Problem requirements: Reproduce all of the listing below without alteration.

________________________________________

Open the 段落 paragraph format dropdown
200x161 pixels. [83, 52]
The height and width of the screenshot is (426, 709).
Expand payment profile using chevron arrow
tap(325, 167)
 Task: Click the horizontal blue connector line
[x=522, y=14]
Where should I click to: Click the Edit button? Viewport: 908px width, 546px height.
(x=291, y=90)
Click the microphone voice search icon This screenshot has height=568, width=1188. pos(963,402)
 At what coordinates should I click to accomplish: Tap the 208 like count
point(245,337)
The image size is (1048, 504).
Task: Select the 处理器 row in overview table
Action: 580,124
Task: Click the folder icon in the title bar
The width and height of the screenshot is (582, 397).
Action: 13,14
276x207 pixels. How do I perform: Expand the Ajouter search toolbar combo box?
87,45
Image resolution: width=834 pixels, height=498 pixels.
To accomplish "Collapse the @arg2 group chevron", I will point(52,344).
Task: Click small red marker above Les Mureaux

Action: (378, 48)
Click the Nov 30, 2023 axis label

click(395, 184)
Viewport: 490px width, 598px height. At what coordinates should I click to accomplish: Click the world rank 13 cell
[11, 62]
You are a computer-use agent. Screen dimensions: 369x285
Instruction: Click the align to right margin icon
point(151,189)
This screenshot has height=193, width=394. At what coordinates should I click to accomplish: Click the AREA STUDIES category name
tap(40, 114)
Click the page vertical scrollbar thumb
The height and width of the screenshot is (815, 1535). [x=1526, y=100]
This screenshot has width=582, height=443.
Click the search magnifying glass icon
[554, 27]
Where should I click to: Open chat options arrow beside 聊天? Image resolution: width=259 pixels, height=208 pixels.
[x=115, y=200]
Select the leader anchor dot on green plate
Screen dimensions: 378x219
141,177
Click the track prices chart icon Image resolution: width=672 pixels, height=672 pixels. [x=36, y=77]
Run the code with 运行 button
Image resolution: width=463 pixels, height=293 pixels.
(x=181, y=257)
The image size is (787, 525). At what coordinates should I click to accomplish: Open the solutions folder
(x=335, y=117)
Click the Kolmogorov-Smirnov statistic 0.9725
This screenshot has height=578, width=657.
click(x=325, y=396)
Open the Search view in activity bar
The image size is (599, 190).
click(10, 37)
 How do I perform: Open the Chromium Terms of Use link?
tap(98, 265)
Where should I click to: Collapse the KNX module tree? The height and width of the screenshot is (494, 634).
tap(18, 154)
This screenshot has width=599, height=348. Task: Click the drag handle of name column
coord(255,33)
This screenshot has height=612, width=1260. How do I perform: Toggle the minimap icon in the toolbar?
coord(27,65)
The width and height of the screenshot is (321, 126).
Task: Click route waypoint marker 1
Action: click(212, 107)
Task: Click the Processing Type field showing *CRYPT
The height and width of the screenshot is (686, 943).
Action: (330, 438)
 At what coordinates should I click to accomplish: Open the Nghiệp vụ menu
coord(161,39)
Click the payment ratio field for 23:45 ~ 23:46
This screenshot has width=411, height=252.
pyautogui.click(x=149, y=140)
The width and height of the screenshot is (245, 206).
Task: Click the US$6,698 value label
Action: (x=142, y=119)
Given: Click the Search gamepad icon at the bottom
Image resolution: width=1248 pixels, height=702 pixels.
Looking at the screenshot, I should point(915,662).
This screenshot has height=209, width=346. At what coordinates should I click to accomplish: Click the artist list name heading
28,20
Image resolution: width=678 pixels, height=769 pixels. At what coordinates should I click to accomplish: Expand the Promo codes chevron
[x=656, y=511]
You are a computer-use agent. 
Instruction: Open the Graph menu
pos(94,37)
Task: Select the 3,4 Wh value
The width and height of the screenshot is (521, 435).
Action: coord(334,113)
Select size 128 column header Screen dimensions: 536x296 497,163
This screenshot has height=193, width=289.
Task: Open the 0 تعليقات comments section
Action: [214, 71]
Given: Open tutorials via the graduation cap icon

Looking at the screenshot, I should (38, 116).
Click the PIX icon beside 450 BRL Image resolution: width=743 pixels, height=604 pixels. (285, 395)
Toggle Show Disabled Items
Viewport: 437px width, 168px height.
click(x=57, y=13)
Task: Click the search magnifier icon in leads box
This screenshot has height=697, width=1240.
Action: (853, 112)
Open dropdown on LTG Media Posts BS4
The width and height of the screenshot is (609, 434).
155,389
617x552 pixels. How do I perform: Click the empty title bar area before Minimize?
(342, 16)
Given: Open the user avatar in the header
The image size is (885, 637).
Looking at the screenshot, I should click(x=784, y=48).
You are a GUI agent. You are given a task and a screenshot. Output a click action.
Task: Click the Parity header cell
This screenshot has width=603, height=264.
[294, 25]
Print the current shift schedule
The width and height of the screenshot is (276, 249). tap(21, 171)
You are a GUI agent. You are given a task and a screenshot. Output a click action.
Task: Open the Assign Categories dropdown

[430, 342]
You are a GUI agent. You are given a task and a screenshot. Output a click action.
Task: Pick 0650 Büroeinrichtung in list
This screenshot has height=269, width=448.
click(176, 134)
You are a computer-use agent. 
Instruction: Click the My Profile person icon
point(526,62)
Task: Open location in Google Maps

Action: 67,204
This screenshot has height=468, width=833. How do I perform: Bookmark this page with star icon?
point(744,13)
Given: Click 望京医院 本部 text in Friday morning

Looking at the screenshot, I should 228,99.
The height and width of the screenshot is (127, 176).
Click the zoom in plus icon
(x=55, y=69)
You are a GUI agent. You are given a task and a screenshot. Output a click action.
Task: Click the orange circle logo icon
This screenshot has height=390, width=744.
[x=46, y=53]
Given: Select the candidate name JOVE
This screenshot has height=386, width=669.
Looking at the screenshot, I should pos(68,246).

________________________________________

Solution to this problem:
Open the 段落 paragraph format dropdown
200x161 pixels. [83, 52]
The height and width of the screenshot is (426, 709).
Expand payment profile using chevron arrow
tap(325, 167)
 Task: Click the horizontal blue connector line
[x=522, y=14]
Where should I click to: Click the Edit button? Viewport: 908px width, 546px height.
(x=291, y=90)
Click the microphone voice search icon This screenshot has height=568, width=1188. pos(963,402)
 At what coordinates should I click to accomplish: Tap the 208 like count
point(245,337)
The image size is (1048, 504).
Task: Select the 处理器 row in overview table
Action: 580,124
Task: Click the folder icon in the title bar
The width and height of the screenshot is (582, 397).
Action: 13,14
276x207 pixels. How do I perform: Expand the Ajouter search toolbar combo box?
87,45
Image resolution: width=834 pixels, height=498 pixels.
To accomplish "Collapse the @arg2 group chevron", I will point(52,344).
Task: Click small red marker above Les Mureaux

Action: (378, 48)
Click the Nov 30, 2023 axis label

click(395, 184)
Viewport: 490px width, 598px height. At what coordinates should I click to accomplish: Click the world rank 13 cell
[11, 62]
You are a computer-use agent. Screen dimensions: 369x285
Instruction: Click the align to right margin icon
point(151,189)
This screenshot has height=193, width=394. At what coordinates should I click to accomplish: Click the AREA STUDIES category name
tap(40, 114)
Click the page vertical scrollbar thumb
The height and width of the screenshot is (815, 1535). [x=1526, y=100]
This screenshot has width=582, height=443.
Click the search magnifying glass icon
[554, 27]
Where should I click to: Open chat options arrow beside 聊天? Image resolution: width=259 pixels, height=208 pixels.
[x=115, y=200]
Select the leader anchor dot on green plate
Screen dimensions: 378x219
141,177
Click the track prices chart icon Image resolution: width=672 pixels, height=672 pixels. [x=36, y=77]
Run the code with 运行 button
Image resolution: width=463 pixels, height=293 pixels.
(x=181, y=257)
The image size is (787, 525). At what coordinates should I click to accomplish: Open the solutions folder
(x=335, y=117)
Click the Kolmogorov-Smirnov statistic 0.9725
This screenshot has height=578, width=657.
click(x=325, y=396)
Open the Search view in activity bar
The image size is (599, 190).
click(10, 37)
 How do I perform: Open the Chromium Terms of Use link?
tap(98, 265)
Where should I click to: Collapse the KNX module tree? The height and width of the screenshot is (494, 634).
tap(18, 154)
This screenshot has width=599, height=348. Task: Click the drag handle of name column
coord(255,33)
This screenshot has height=612, width=1260. How do I perform: Toggle the minimap icon in the toolbar?
coord(27,65)
The width and height of the screenshot is (321, 126).
Task: Click route waypoint marker 1
Action: click(212, 107)
Task: Click the Processing Type field showing *CRYPT
The height and width of the screenshot is (686, 943).
Action: (330, 438)
 At what coordinates should I click to accomplish: Open the Nghiệp vụ menu
coord(161,39)
Click the payment ratio field for 23:45 ~ 23:46
This screenshot has width=411, height=252.
pyautogui.click(x=149, y=140)
The width and height of the screenshot is (245, 206).
Task: Click the US$6,698 value label
Action: (x=142, y=119)
Given: Click the Search gamepad icon at the bottom
Image resolution: width=1248 pixels, height=702 pixels.
Looking at the screenshot, I should point(915,662).
This screenshot has height=209, width=346. At what coordinates should I click to accomplish: Click the artist list name heading
28,20
Image resolution: width=678 pixels, height=769 pixels. At what coordinates should I click to accomplish: Expand the Promo codes chevron
[x=656, y=511]
You are a computer-use agent. 
Instruction: Open the Graph menu
pos(94,37)
Task: Select the 3,4 Wh value
The width and height of the screenshot is (521, 435).
Action: coord(334,113)
Select size 128 column header Screen dimensions: 536x296 497,163
This screenshot has height=193, width=289.
Task: Open the 0 تعليقات comments section
Action: [214, 71]
Given: Open tutorials via the graduation cap icon

Looking at the screenshot, I should (38, 116).
Click the PIX icon beside 450 BRL Image resolution: width=743 pixels, height=604 pixels. (285, 395)
Toggle Show Disabled Items
Viewport: 437px width, 168px height.
click(x=57, y=13)
Task: Click the search magnifier icon in leads box
This screenshot has height=697, width=1240.
Action: (853, 112)
Open dropdown on LTG Media Posts BS4
The width and height of the screenshot is (609, 434).
155,389
617x552 pixels. How do I perform: Click the empty title bar area before Minimize?
(342, 16)
Given: Open the user avatar in the header
The image size is (885, 637).
Looking at the screenshot, I should click(x=784, y=48).
You are a GUI agent. You are given a task and a screenshot. Output a click action.
Task: Click the Parity header cell
This screenshot has width=603, height=264.
[294, 25]
Print the current shift schedule
The width and height of the screenshot is (276, 249). tap(21, 171)
You are a GUI agent. You are given a task and a screenshot. Output a click action.
Task: Open the Assign Categories dropdown

[430, 342]
You are a GUI agent. You are given a task and a screenshot. Output a click action.
Task: Pick 0650 Büroeinrichtung in list
This screenshot has height=269, width=448.
click(176, 134)
You are a computer-use agent. 
Instruction: Click the My Profile person icon
point(526,62)
Task: Open location in Google Maps

Action: 67,204
This screenshot has height=468, width=833. How do I perform: Bookmark this page with star icon?
point(744,13)
Given: Click 望京医院 本部 text in Friday morning

Looking at the screenshot, I should 228,99.
The height and width of the screenshot is (127, 176).
Click the zoom in plus icon
(x=55, y=69)
You are a GUI agent. You are given a task and a screenshot. Output a click action.
Task: Click the orange circle logo icon
This screenshot has height=390, width=744.
[x=46, y=53]
Given: Select the candidate name JOVE
This screenshot has height=386, width=669.
Looking at the screenshot, I should pos(68,246).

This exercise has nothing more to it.